_Dataset entries_
________
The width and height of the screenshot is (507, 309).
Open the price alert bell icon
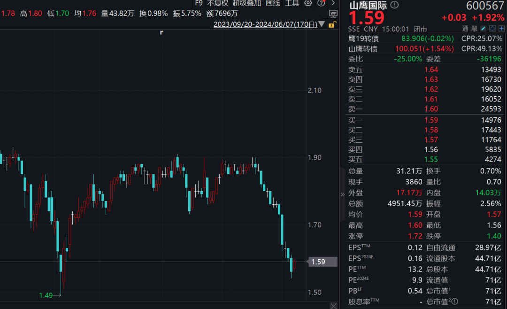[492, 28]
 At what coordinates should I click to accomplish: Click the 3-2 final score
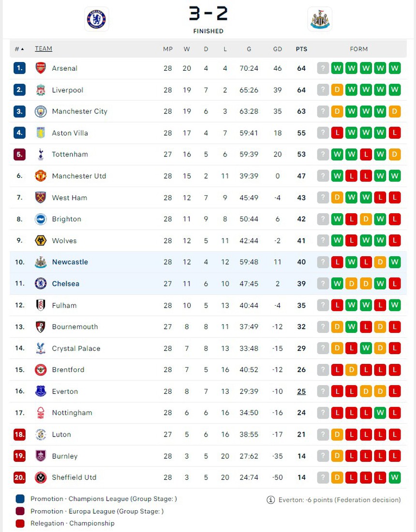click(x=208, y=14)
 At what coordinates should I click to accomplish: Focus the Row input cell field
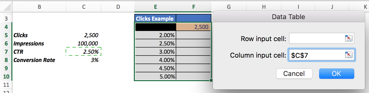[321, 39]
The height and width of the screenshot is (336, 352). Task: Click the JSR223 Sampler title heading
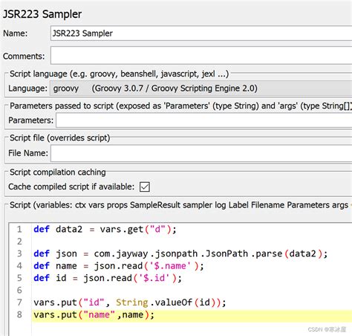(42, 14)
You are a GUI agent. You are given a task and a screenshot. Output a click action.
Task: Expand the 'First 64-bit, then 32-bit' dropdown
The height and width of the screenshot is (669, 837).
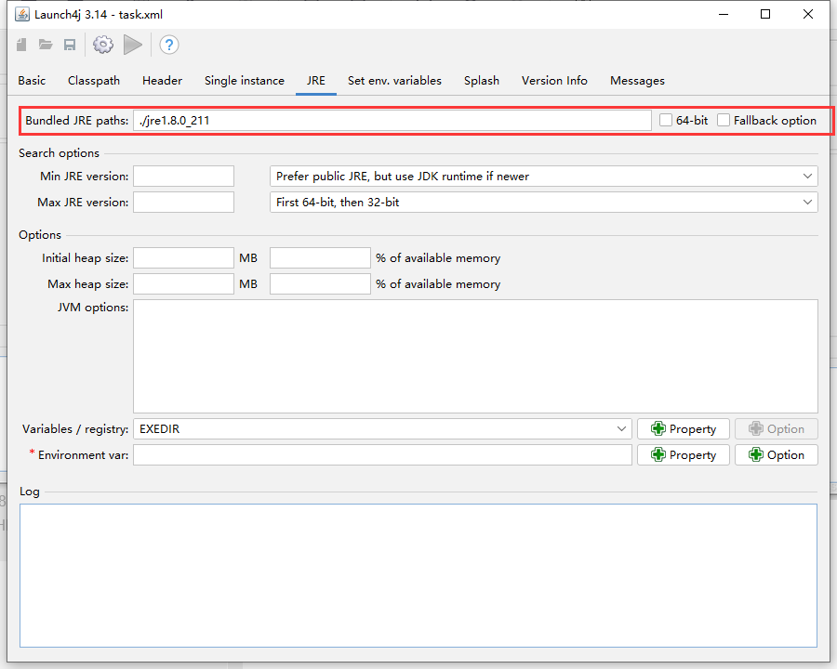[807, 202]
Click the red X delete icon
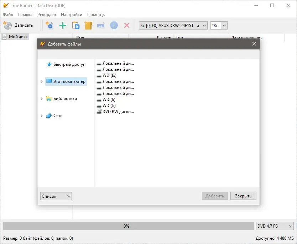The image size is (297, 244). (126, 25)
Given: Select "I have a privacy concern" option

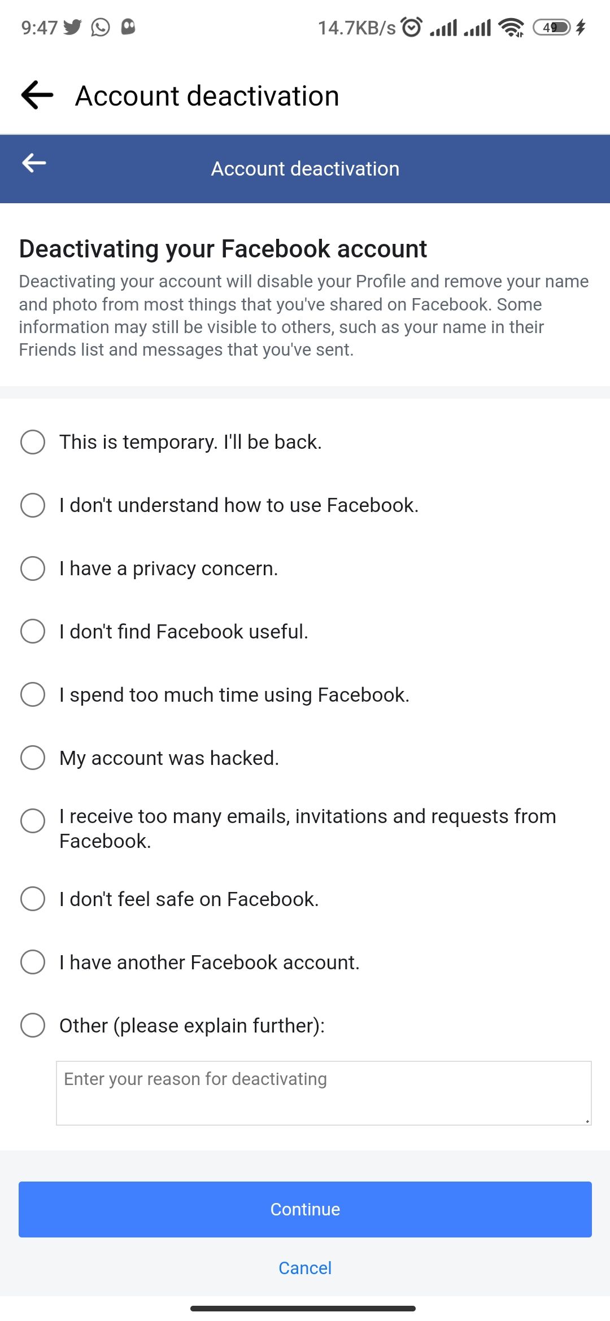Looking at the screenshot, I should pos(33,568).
________
_Exercise goal_
Excluding pictures, copy exactly the lines from the line containing "Click the red X delete icon" through the last line of the data, inclusive.

_Exercise answer_
Click the red X delete icon
The image size is (297, 244). (126, 25)
Given: Select "I have a privacy concern" option

Looking at the screenshot, I should pos(33,568).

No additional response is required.